**** Data for the task ****
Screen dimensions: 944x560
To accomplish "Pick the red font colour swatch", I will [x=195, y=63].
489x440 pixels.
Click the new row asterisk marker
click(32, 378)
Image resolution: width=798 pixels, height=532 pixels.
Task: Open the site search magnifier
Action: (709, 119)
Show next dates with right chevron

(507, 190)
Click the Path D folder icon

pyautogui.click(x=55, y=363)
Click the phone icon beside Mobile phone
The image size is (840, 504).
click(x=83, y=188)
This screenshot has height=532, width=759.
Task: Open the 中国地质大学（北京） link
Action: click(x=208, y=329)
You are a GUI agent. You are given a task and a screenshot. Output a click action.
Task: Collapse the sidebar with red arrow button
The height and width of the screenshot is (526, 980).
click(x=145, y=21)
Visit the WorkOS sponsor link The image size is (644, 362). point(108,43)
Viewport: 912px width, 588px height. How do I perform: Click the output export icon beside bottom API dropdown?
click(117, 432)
****
## Directions for this task
Look above for the line containing "You are a GUI"; copy from it through the last line, exactly, and nothing more.

## Result of this task
You are a GUI agent. You are given a task and a screenshot. Output a click action.
Task: Collapse the sidebar with red arrow button
The height and width of the screenshot is (526, 980).
click(x=145, y=21)
Visit the WorkOS sponsor link The image size is (644, 362). point(108,43)
Viewport: 912px width, 588px height. How do I perform: Click the output export icon beside bottom API dropdown?
click(117, 432)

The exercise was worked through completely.